■ WHAT NEEDS TO BE DONE
Copy the whole listing verbatim.

___

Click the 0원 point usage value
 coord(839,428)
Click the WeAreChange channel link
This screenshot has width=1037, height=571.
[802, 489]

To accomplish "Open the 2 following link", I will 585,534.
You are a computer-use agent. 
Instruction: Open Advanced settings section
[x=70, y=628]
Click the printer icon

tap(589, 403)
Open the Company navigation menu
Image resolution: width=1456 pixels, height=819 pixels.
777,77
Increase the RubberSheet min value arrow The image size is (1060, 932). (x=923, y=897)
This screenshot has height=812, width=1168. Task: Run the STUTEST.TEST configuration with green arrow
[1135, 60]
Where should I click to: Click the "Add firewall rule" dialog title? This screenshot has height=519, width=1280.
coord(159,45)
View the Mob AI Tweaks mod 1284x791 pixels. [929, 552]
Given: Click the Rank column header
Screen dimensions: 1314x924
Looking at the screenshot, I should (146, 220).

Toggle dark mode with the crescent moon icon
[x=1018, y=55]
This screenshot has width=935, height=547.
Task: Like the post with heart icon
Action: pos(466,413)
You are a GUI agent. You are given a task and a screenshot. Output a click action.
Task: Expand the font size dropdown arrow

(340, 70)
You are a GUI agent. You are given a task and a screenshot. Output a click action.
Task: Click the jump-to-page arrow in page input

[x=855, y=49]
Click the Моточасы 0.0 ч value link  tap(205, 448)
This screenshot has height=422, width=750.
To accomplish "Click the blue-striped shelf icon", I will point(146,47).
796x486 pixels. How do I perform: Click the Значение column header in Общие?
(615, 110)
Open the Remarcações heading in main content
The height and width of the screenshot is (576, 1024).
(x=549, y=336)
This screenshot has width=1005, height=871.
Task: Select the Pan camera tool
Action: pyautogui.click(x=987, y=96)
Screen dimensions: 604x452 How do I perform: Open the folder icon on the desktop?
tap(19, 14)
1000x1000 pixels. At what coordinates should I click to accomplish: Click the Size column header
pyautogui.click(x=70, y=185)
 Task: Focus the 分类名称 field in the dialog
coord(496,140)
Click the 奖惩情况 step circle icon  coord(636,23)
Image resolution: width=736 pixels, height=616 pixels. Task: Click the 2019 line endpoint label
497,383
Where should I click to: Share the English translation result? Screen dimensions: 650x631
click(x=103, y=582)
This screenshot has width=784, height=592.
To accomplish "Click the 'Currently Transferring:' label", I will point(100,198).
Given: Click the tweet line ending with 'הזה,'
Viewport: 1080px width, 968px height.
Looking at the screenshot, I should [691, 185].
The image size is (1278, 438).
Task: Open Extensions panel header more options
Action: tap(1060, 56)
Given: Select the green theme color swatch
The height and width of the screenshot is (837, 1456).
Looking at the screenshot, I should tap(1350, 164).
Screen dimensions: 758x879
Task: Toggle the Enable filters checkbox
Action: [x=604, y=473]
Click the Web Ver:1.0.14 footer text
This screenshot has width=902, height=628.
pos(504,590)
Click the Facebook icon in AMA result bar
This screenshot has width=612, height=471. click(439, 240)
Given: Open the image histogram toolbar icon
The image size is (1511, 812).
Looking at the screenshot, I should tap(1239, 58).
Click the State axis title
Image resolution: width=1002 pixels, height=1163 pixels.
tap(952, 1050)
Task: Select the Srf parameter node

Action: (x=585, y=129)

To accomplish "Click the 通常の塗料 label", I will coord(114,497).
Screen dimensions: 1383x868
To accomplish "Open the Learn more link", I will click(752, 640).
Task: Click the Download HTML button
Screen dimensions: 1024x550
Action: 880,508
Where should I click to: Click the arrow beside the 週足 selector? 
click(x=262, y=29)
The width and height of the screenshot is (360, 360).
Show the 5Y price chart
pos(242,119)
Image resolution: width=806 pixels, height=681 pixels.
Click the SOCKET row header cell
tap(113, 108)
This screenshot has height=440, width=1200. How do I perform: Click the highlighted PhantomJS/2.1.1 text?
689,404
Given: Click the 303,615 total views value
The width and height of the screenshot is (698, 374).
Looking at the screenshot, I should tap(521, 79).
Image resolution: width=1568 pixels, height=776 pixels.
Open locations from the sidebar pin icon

___

■ ANSWER TO THE EXERCISE
Click the 0원 point usage value
 coord(839,428)
Click the WeAreChange channel link
This screenshot has width=1037, height=571.
[802, 489]

To accomplish "Open the 2 following link", I will 585,534.
You are a computer-use agent. 
Instruction: Open Advanced settings section
[x=70, y=628]
Click the printer icon

tap(589, 403)
Open the Company navigation menu
Image resolution: width=1456 pixels, height=819 pixels.
777,77
Increase the RubberSheet min value arrow The image size is (1060, 932). (x=923, y=897)
This screenshot has height=812, width=1168. Task: Run the STUTEST.TEST configuration with green arrow
[1135, 60]
Where should I click to: Click the "Add firewall rule" dialog title? This screenshot has height=519, width=1280.
coord(159,45)
View the Mob AI Tweaks mod 1284x791 pixels. [929, 552]
Given: Click the Rank column header
Screen dimensions: 1314x924
Looking at the screenshot, I should (146, 220).

Toggle dark mode with the crescent moon icon
[x=1018, y=55]
This screenshot has width=935, height=547.
Task: Like the post with heart icon
Action: pos(466,413)
You are a GUI agent. You are given a task and a screenshot. Output a click action.
Task: Expand the font size dropdown arrow

(340, 70)
You are a GUI agent. You are given a task and a screenshot. Output a click action.
Task: Click the jump-to-page arrow in page input

[x=855, y=49]
Click the Моточасы 0.0 ч value link  tap(205, 448)
This screenshot has height=422, width=750.
To accomplish "Click the blue-striped shelf icon", I will point(146,47).
796x486 pixels. How do I perform: Click the Значение column header in Общие?
(615, 110)
Open the Remarcações heading in main content
The height and width of the screenshot is (576, 1024).
(x=549, y=336)
This screenshot has width=1005, height=871.
Task: Select the Pan camera tool
Action: pyautogui.click(x=987, y=96)
Screen dimensions: 604x452 How do I perform: Open the folder icon on the desktop?
tap(19, 14)
1000x1000 pixels. At what coordinates should I click to accomplish: Click the Size column header
pyautogui.click(x=70, y=185)
 Task: Focus the 分类名称 field in the dialog
coord(496,140)
Click the 奖惩情况 step circle icon  coord(636,23)
Image resolution: width=736 pixels, height=616 pixels. Task: Click the 2019 line endpoint label
497,383
Where should I click to: Share the English translation result? Screen dimensions: 650x631
click(x=103, y=582)
This screenshot has width=784, height=592.
To accomplish "Click the 'Currently Transferring:' label", I will point(100,198).
Given: Click the tweet line ending with 'הזה,'
Viewport: 1080px width, 968px height.
Looking at the screenshot, I should [691, 185].
The image size is (1278, 438).
Task: Open Extensions panel header more options
Action: tap(1060, 56)
Given: Select the green theme color swatch
The height and width of the screenshot is (837, 1456).
Looking at the screenshot, I should tap(1350, 164).
Screen dimensions: 758x879
Task: Toggle the Enable filters checkbox
Action: [x=604, y=473]
Click the Web Ver:1.0.14 footer text
This screenshot has width=902, height=628.
pos(504,590)
Click the Facebook icon in AMA result bar
This screenshot has width=612, height=471. click(439, 240)
Given: Open the image histogram toolbar icon
The image size is (1511, 812).
Looking at the screenshot, I should tap(1239, 58).
Click the State axis title
Image resolution: width=1002 pixels, height=1163 pixels.
tap(952, 1050)
Task: Select the Srf parameter node

Action: (x=585, y=129)

To accomplish "Click the 通常の塗料 label", I will coord(114,497).
Screen dimensions: 1383x868
To accomplish "Open the Learn more link", I will click(752, 640).
Task: Click the Download HTML button
Screen dimensions: 1024x550
Action: 880,508
Where should I click to: Click the arrow beside the 週足 selector? 
click(x=262, y=29)
The width and height of the screenshot is (360, 360).
Show the 5Y price chart
pos(242,119)
Image resolution: width=806 pixels, height=681 pixels.
Click the SOCKET row header cell
tap(113, 108)
This screenshot has height=440, width=1200. How do I perform: Click the highlighted PhantomJS/2.1.1 text?
689,404
Given: Click the 303,615 total views value
The width and height of the screenshot is (698, 374).
Looking at the screenshot, I should tap(521, 79).
Image resolution: width=1568 pixels, height=776 pixels.
Open locations from the sidebar pin icon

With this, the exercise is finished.